Bookmark and Share

Notice: On April 23, 2014, Statalist moved from an email list to a forum, based at

[Date Prev][Date Next][Thread Prev][Thread Next][Date Index][Thread Index]

Re: Re: st: -cluster measures- with Gower measure

Subject   Re: Re: st: -cluster measures- with Gower measure
Date   Mon, 20 Sep 2010 16:23:19 -0500

I previously wrote:

>> Generally I prefer the -matrix dissimilarity- command over the - 
>> cluster measures- command for obtaining dissimilarities.  If the  
>> dissimilarities Phil is after will fit in a Stata matrix, then - 
>> matrix dissimilarity- is the solution to use.
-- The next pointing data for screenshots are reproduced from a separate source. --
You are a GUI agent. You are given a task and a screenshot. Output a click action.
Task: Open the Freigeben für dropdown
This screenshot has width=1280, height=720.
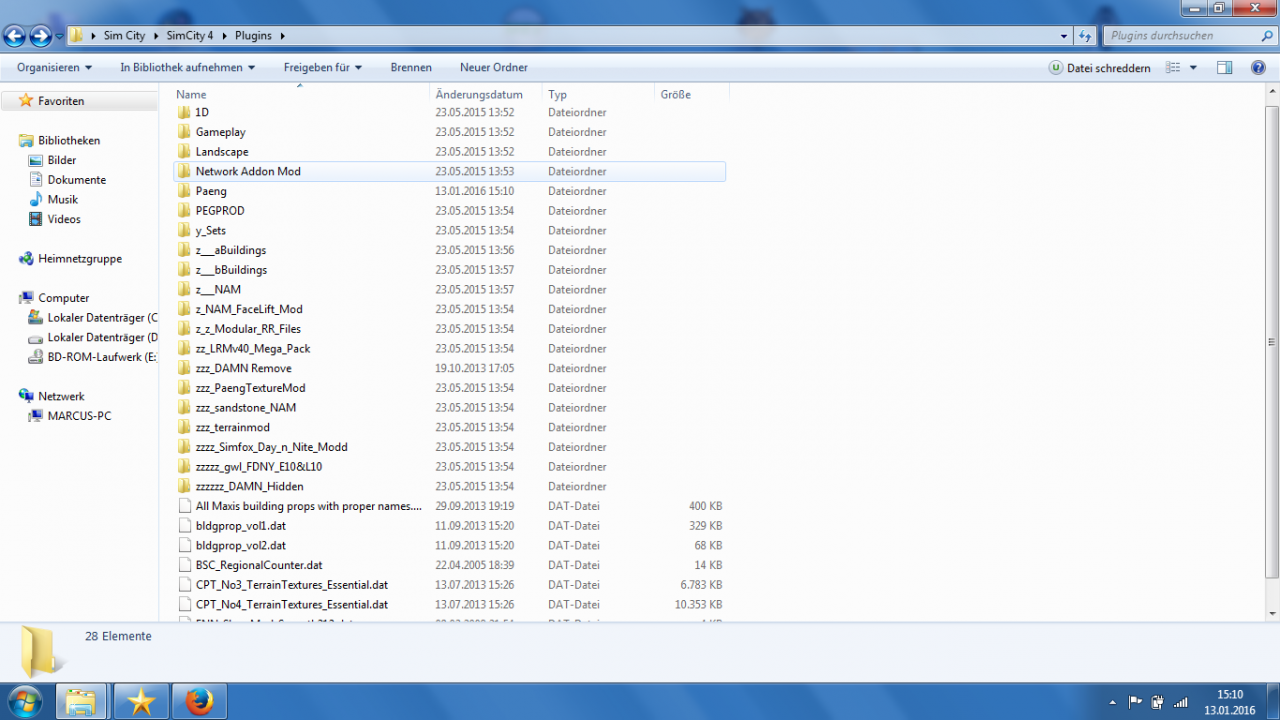(x=322, y=68)
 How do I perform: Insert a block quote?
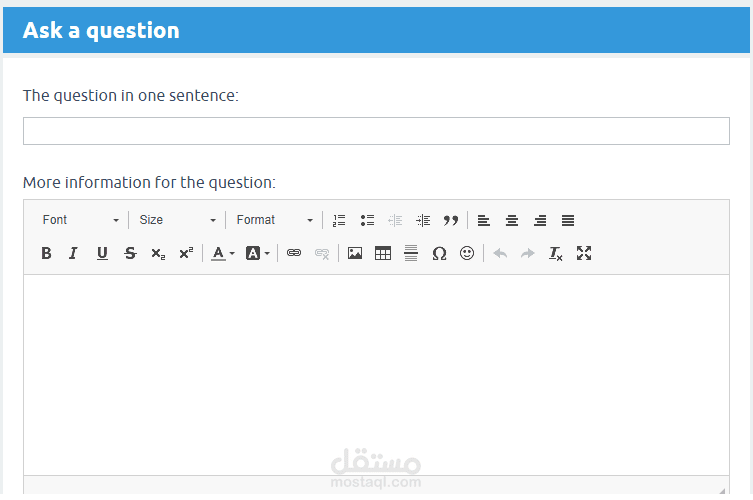pos(451,220)
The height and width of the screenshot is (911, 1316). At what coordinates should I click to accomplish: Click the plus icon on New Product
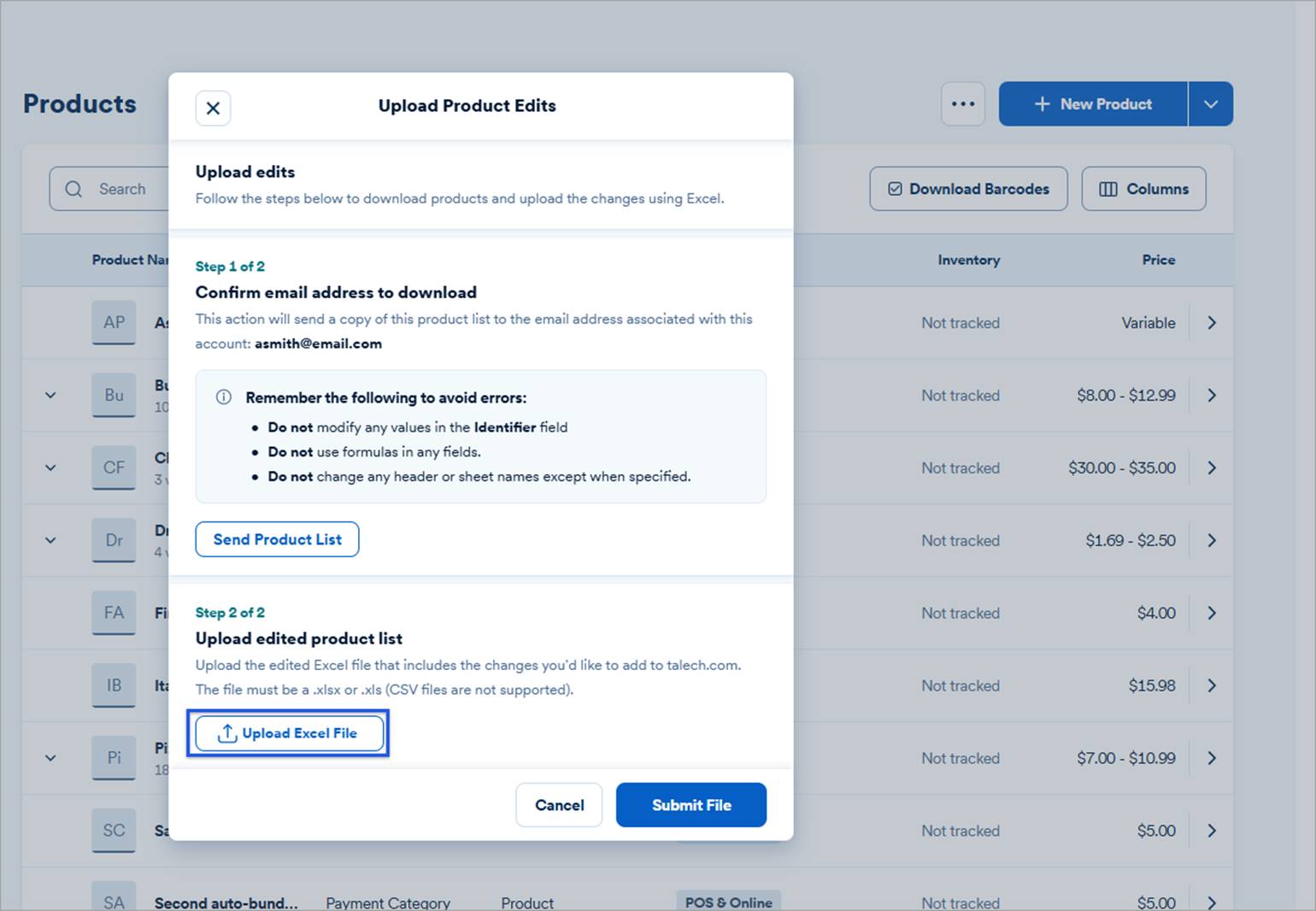point(1041,103)
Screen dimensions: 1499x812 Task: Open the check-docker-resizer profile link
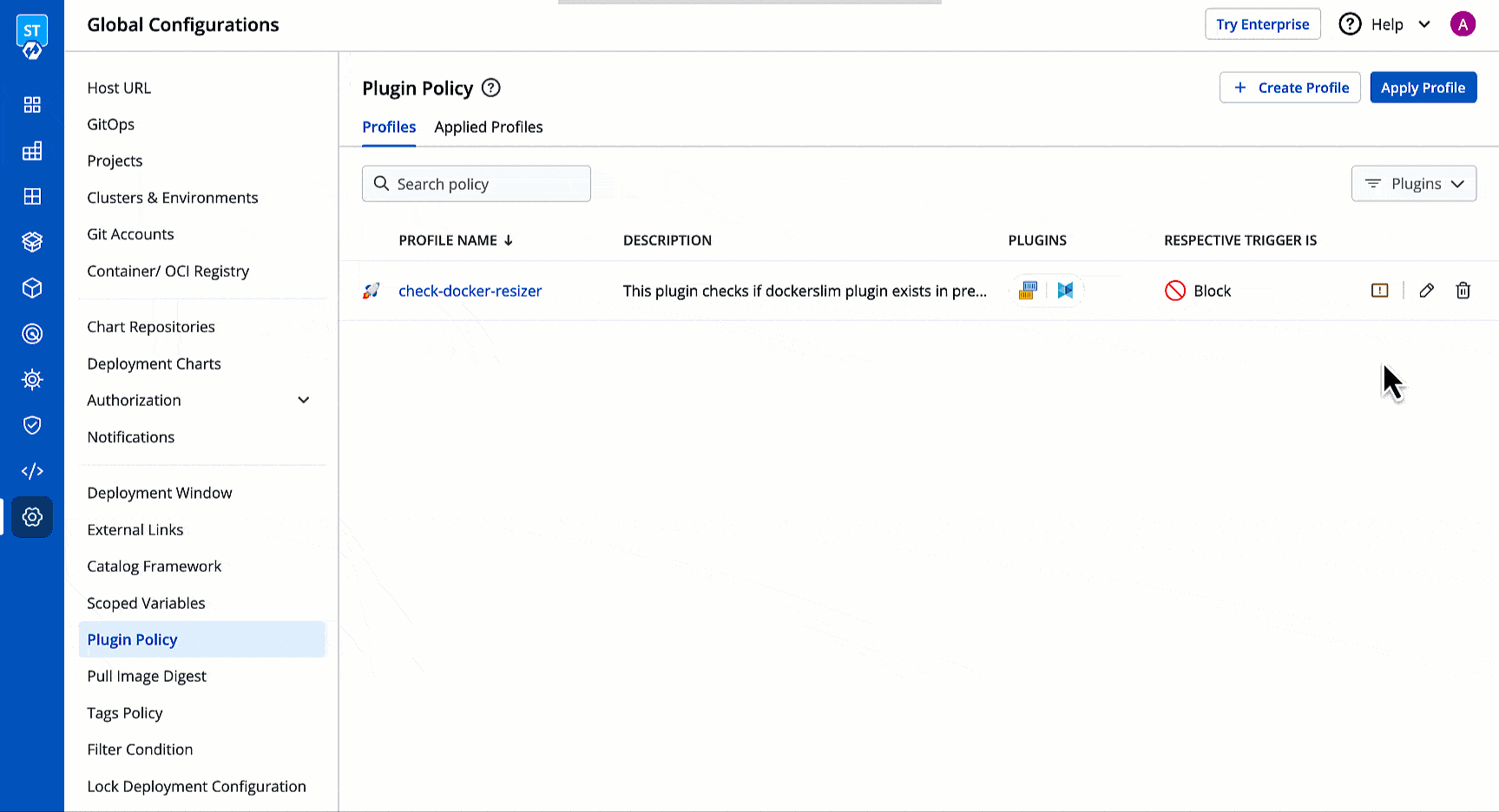pyautogui.click(x=470, y=291)
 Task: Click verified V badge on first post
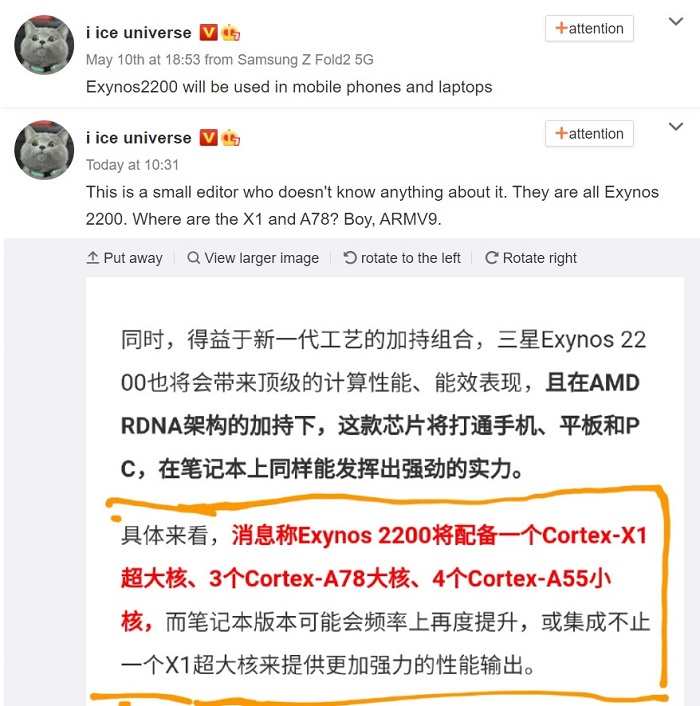208,33
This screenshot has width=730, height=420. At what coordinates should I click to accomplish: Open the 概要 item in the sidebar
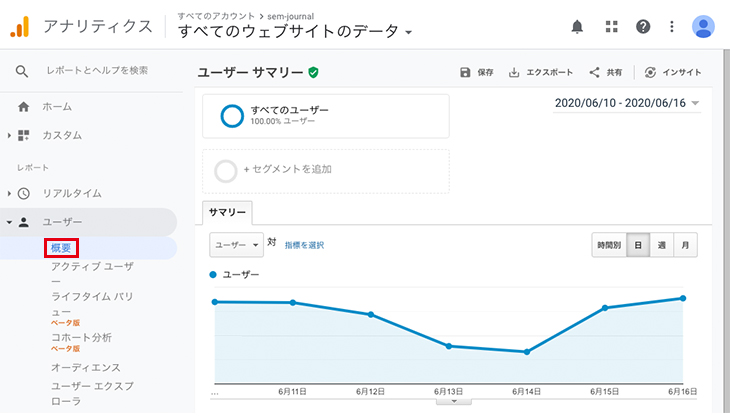click(61, 248)
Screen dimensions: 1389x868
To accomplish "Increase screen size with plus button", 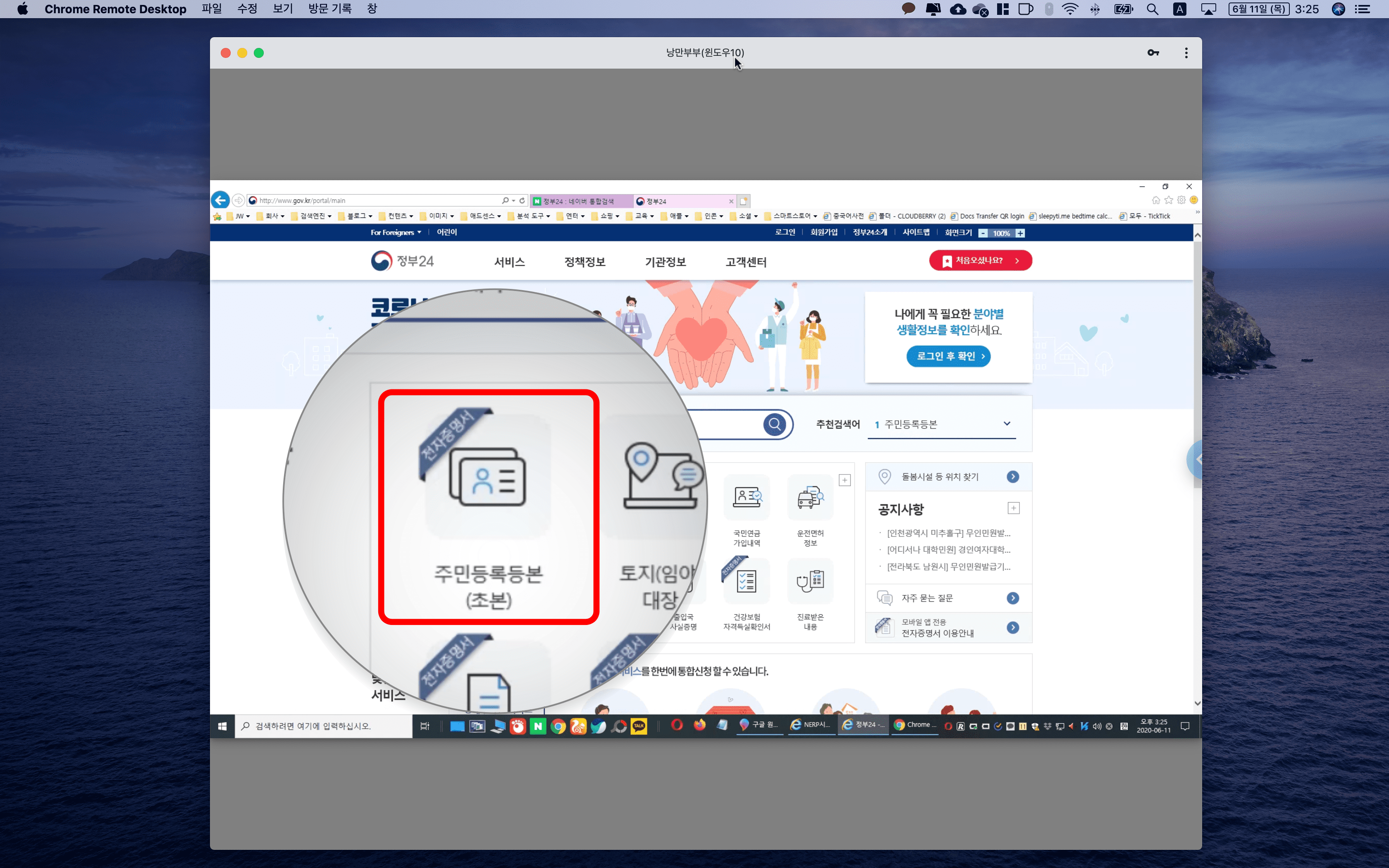I will (x=1020, y=233).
and Phil Schumm <> replied:

> I appreciate the advice.  In this case, the dataset is rather large  
> (i.e., with numbers of observations in the 50-75k range), and all I  
> need is to repeatedly sort the observations WRT their distance from  
> specific records taken from another dataset.  The -cluster measures-  
> command seemed well suited to this (I'm not too concerned about speed  
> here), but I'd of course welcome other suggestions.

You are right.  Comparing that many observations against a few
other observations, is best dealt with by -cluster measures-.
That is the situation the command was designed to best handle.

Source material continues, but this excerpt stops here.